Exercise data:
┌────────

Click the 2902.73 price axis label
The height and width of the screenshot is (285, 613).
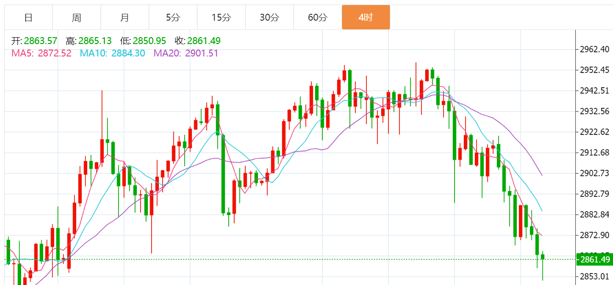point(594,173)
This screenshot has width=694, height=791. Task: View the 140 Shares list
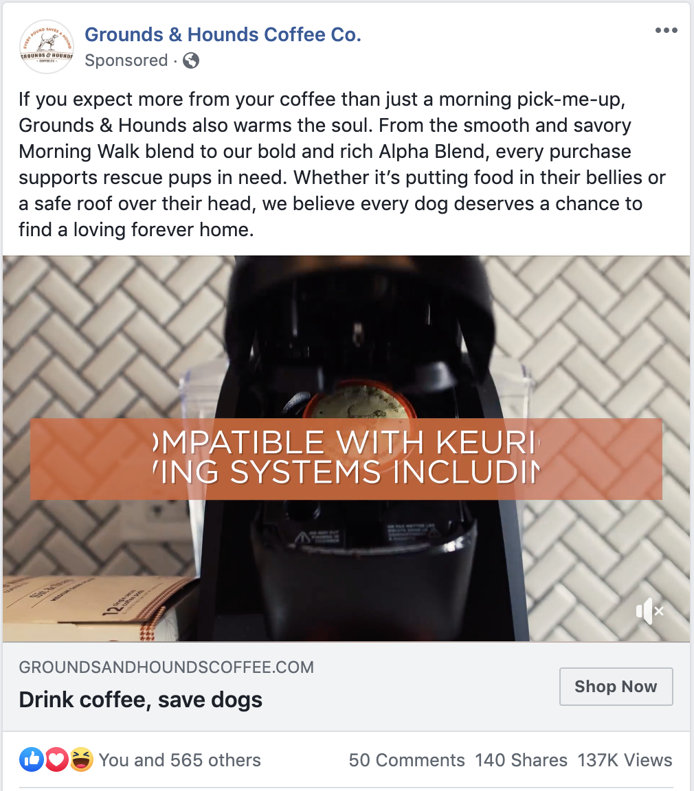coord(522,759)
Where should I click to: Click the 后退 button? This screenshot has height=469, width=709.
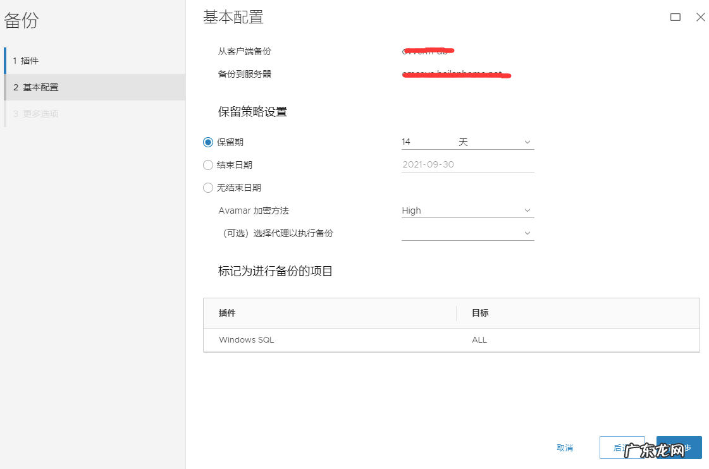point(622,448)
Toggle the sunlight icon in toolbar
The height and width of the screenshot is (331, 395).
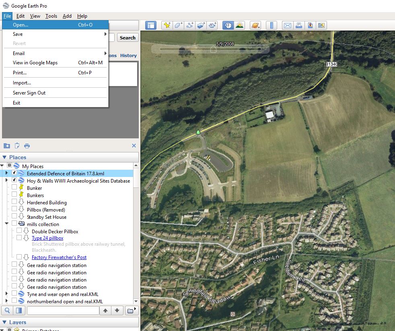[x=240, y=25]
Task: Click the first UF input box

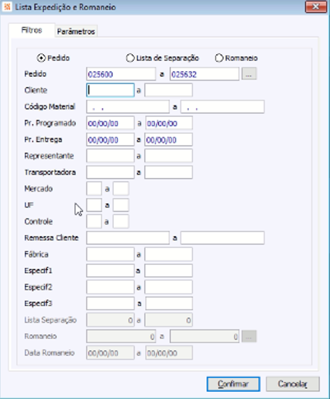Action: [94, 205]
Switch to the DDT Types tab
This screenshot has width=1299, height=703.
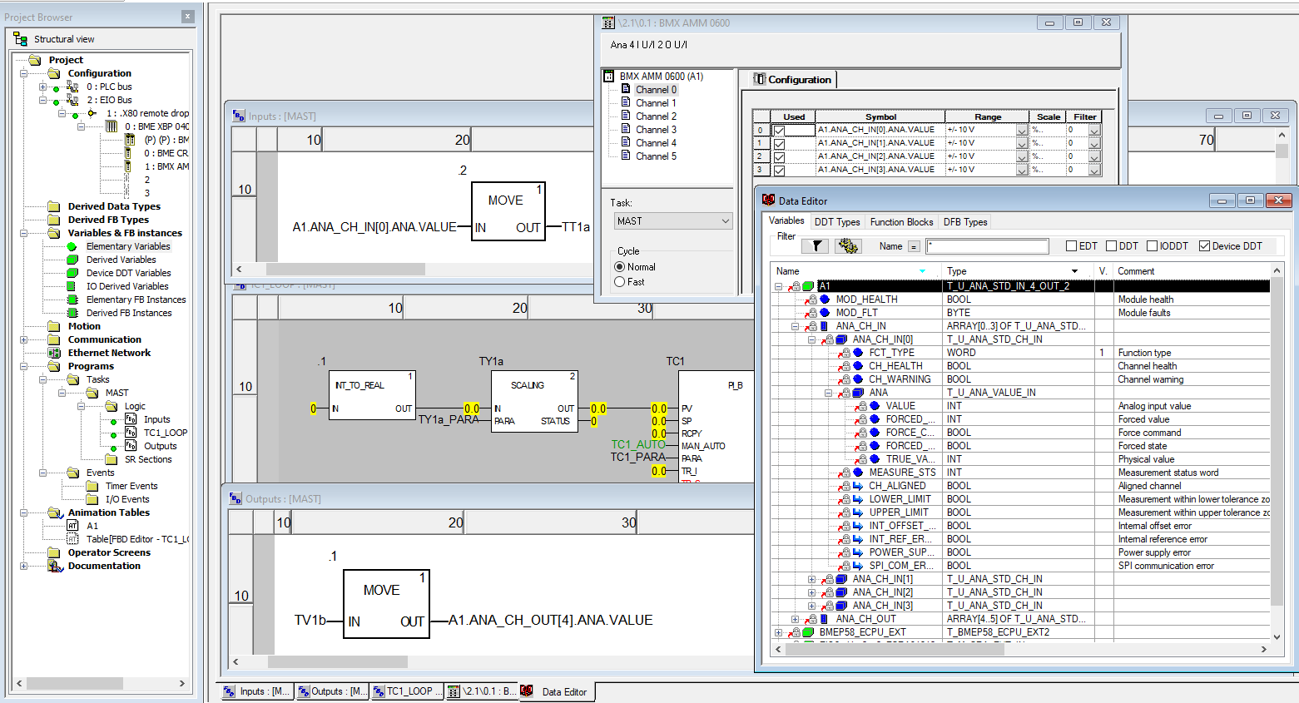(x=836, y=222)
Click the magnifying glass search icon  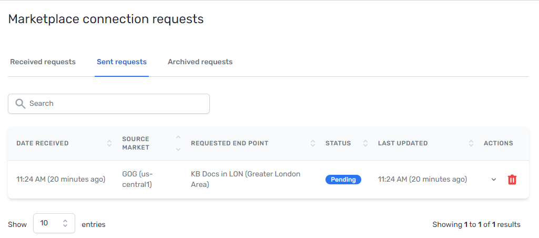[21, 104]
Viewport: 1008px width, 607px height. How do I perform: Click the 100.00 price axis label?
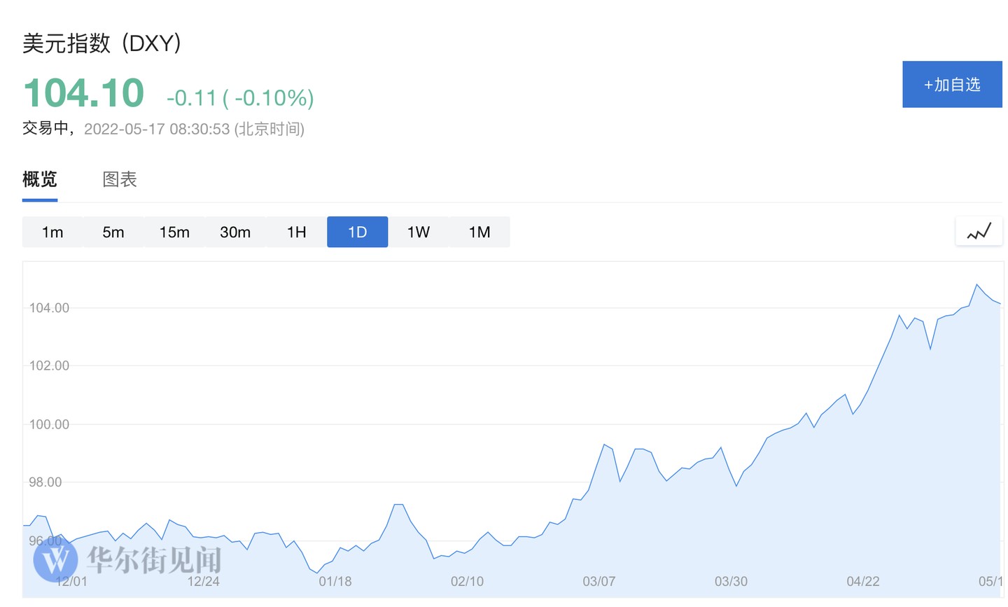tap(49, 424)
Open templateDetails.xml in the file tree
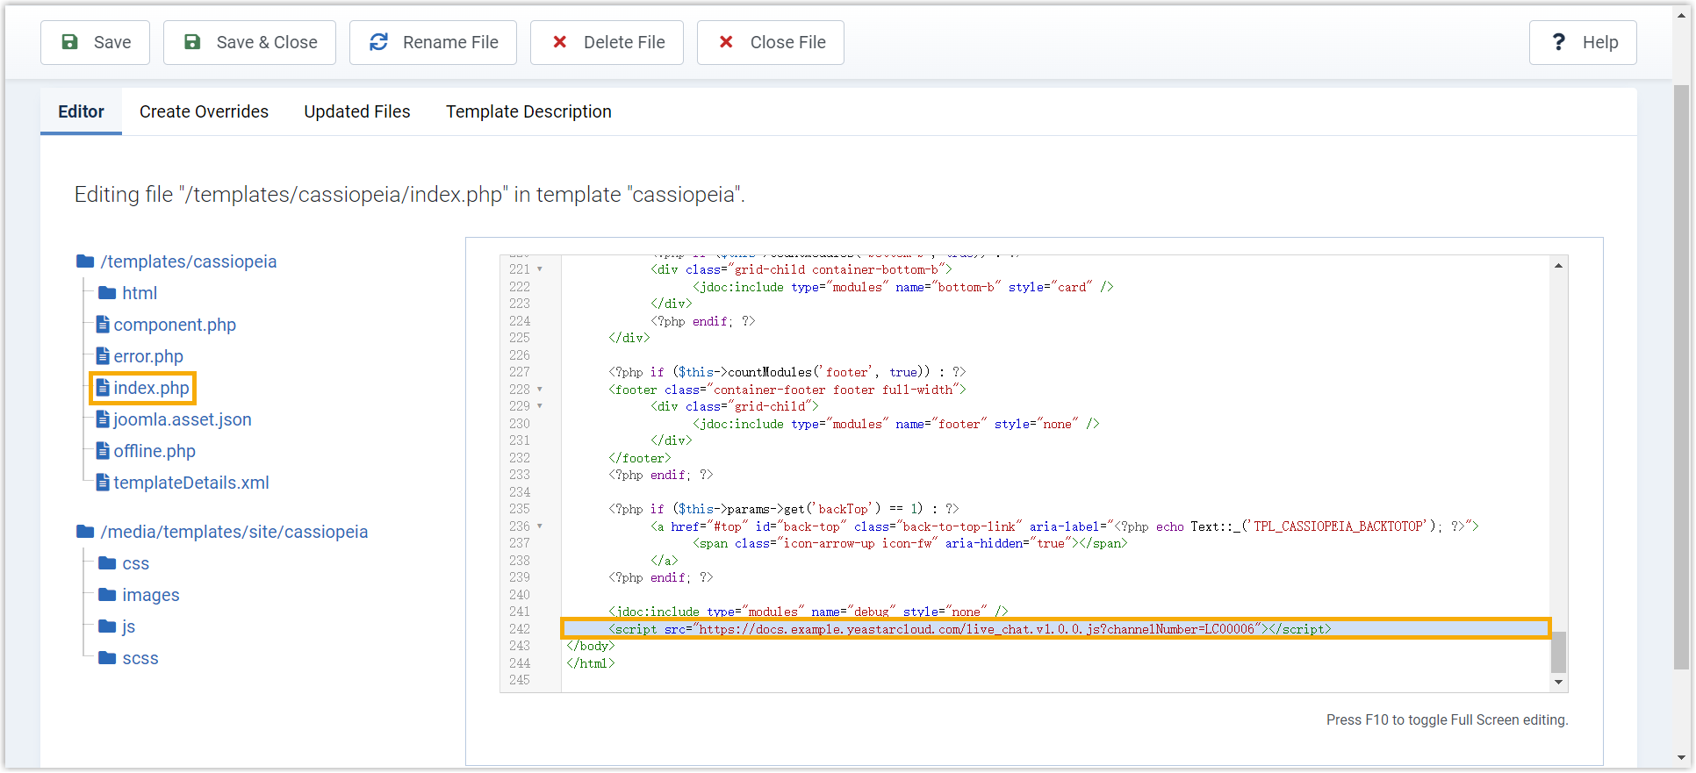Viewport: 1696px width, 773px height. pos(190,483)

└────────

Exercise brief: Nothing but the lines from the one containing "Viewport: 1008px width, 607px" through the end of the listing is to be output, and those lines are to be output exactly, pictures excluded.

Solved exercise:
Viewport: 1008px width, 607px height. How do I perform: Click the 100.00 price axis label?
tap(49, 424)
Open templateDetails.xml in the file tree
Viewport: 1696px width, 773px height. pos(190,483)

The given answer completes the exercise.